Biggest unknown: Whether the new report card system and curriculum changes will meaningfully raise standards and close the attainment gap, or simply reorganise accountability without altering outcomes for pupils.

Our reading: This policy contains three interlocking reforms, each with real but uncertain effects on O7. On inspection: replacing the single Ofsted grade with report cards has strong public and professional legitimacy — most parents and teachers disliked one-word judgments, and the move aligns with evidence that simplistic labels can be harmful. A more granular picture of school performance could in principle improve accountability and help parents make better-informed decisions. However, the detail of the report card format is still emerging, and analysts warn that without a deeper rethink of accountability architecture, report cards alone will not reduce systemic pressure on schools.
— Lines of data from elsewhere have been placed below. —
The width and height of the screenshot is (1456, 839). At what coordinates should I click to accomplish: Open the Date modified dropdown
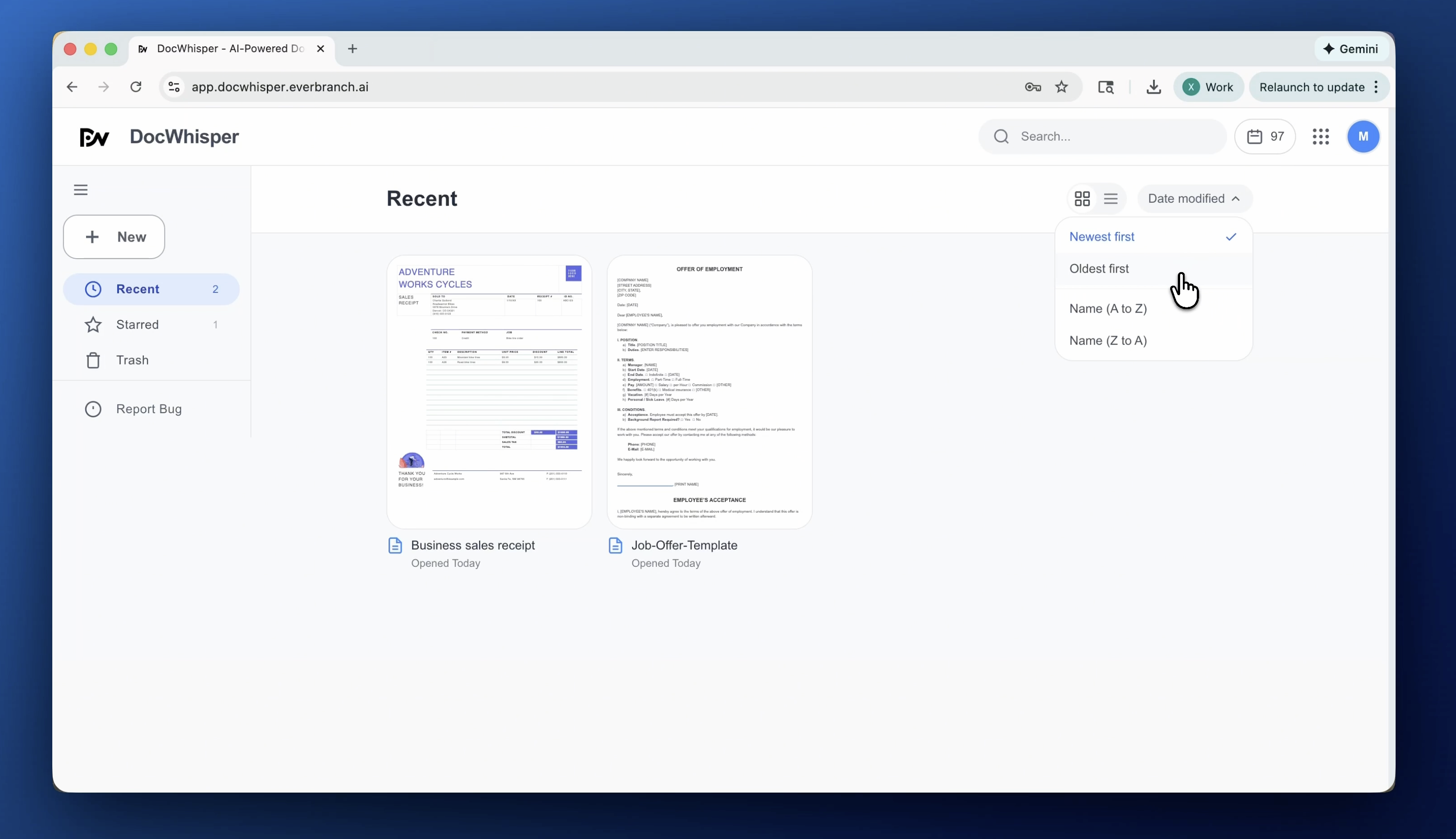click(1193, 198)
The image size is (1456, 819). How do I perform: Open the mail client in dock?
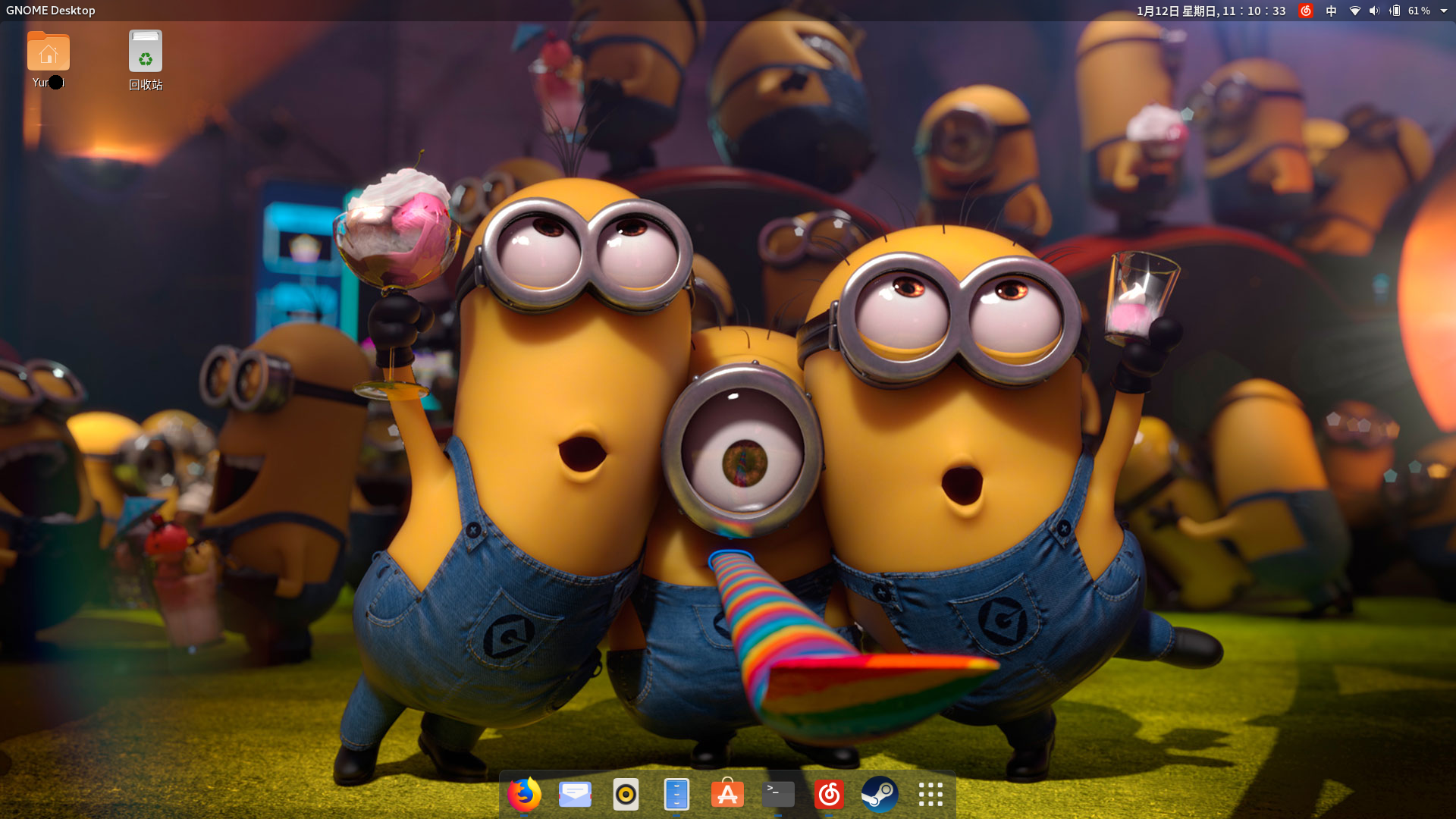(x=575, y=794)
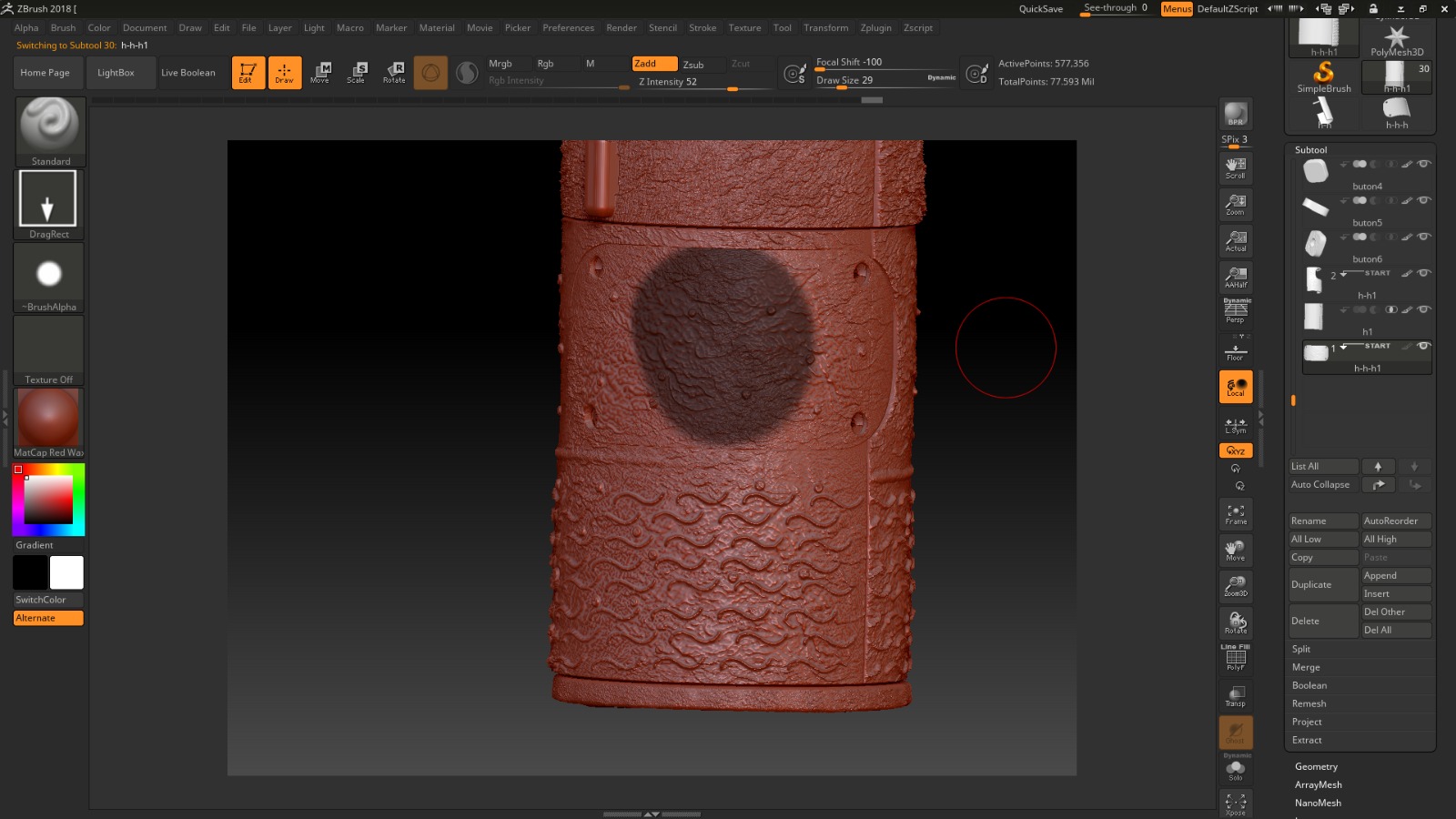
Task: Expand the Geometry section
Action: point(1316,767)
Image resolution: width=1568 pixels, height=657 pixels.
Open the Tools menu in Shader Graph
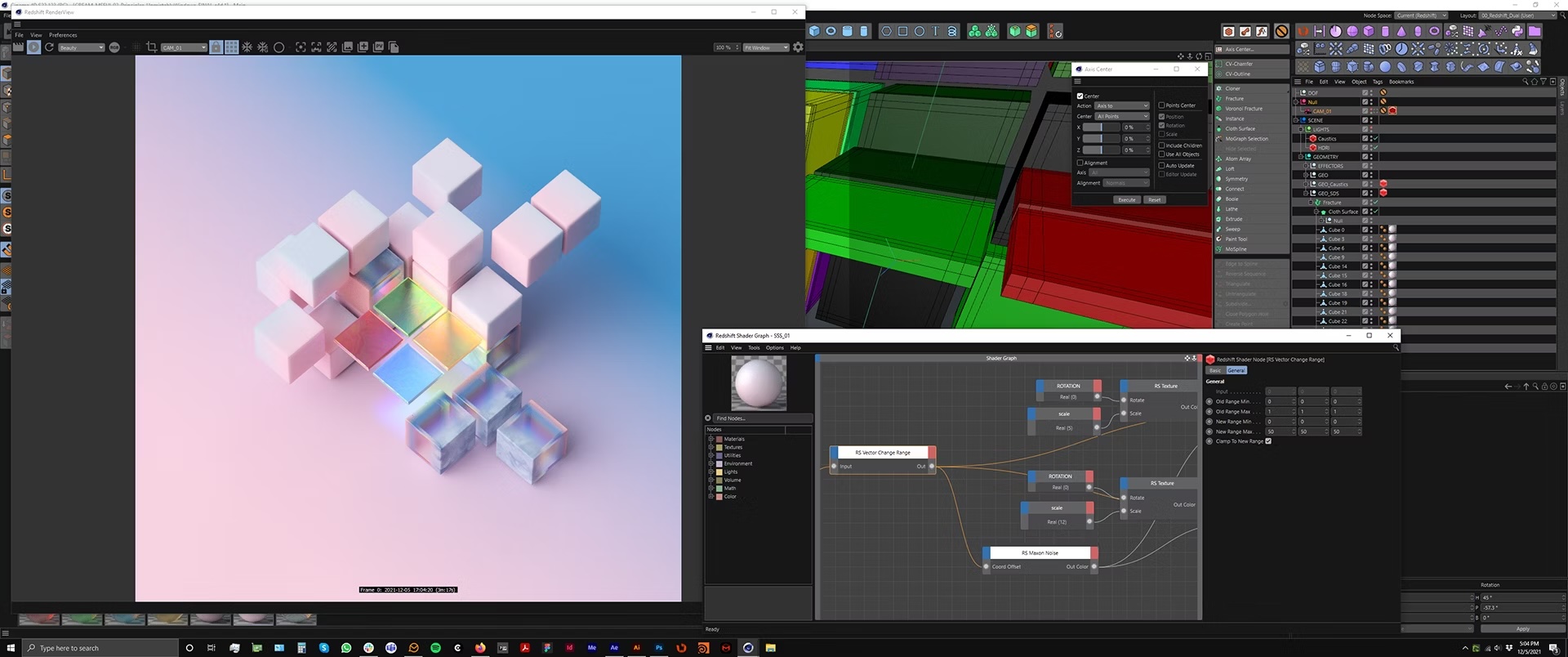754,348
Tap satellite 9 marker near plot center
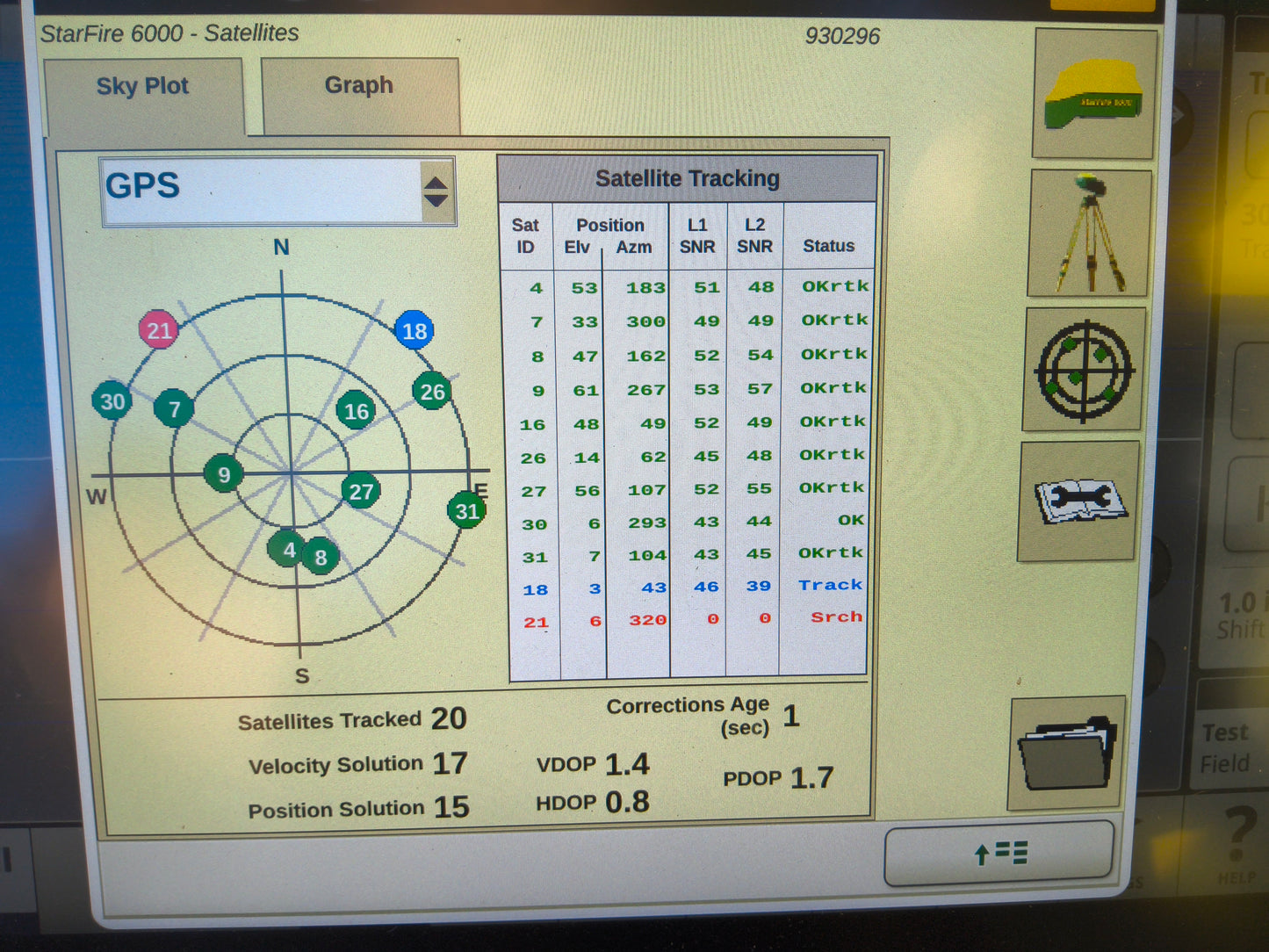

The net effect on standards and the attainment gap is genuinely uncertain. On MAT inspections: bringing academy trusts into formal inspection closes a known gap — Ofsted had never directly inspected trust back-office functions. This should improve systemic accountability, including on safeguarding and off-rolling, which disproportionately affect disadvantaged pupils. However, the full rollout is not expected until 2027, so the effect within this parliament is limited. On curriculum: the expert-led review has now reported, recommending less exam focus and more breadth. But credible analysts judge this as an evolutionary refresh, not a radical improvement. The review has also been criticised as rushed and lacking sufficient SEND and teacher representation. Implementation timelines for curriculum change are typically long. Taken together, these are real, substantive reforms that go beyond aspiration — the inspection changes are being implemented, the curriculum review has reported. But the evidence on whether they will move the needle on school standards or the attainment gap at scale is contested. The upsides (more nuanced accountability, broader curriculum, MAT oversight) and the downsides (implementation risk, cautious scope, no clear attainment effect) both have cited support, justifying a 'mixed/moderate' verdict.